**Request:** Please rewrite the listing below, replacing every "Click" with "Select" and keeping all else unchanged. Leave the pictures out of your version.

**Records supplied:**
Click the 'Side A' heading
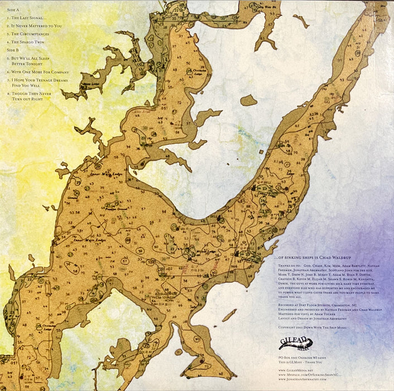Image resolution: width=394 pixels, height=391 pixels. coord(12,10)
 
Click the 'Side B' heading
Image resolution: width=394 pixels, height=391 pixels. coord(12,50)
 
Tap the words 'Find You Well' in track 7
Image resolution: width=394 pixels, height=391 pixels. coord(27,86)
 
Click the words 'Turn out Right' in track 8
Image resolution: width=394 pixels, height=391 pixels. coord(28,99)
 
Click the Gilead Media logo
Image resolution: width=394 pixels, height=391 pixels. coord(295,344)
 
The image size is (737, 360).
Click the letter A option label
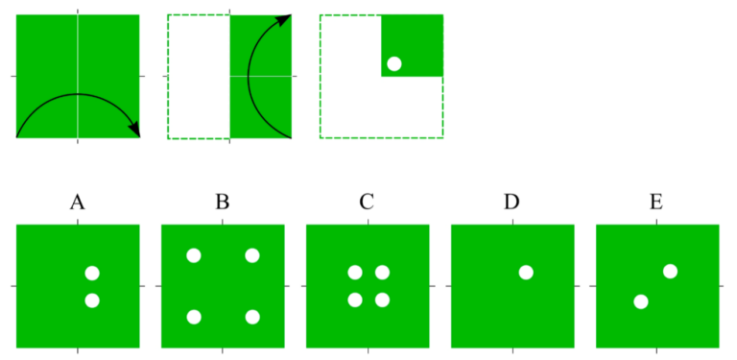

**Solution to this problem:**
Select the 'Side A' heading
Image resolution: width=394 pixels, height=391 pixels. coord(12,10)
 
Select the 'Side B' heading
Image resolution: width=394 pixels, height=391 pixels. coord(12,50)
 
Tap the words 'Find You Well' in track 7
Image resolution: width=394 pixels, height=391 pixels. coord(27,86)
 
Select the words 'Turn out Right' in track 8
Image resolution: width=394 pixels, height=391 pixels. coord(28,99)
 
Select the Gilead Media logo
Image resolution: width=394 pixels, height=391 pixels. coord(295,344)
 
The image size is (737, 360).
Select the letter A option label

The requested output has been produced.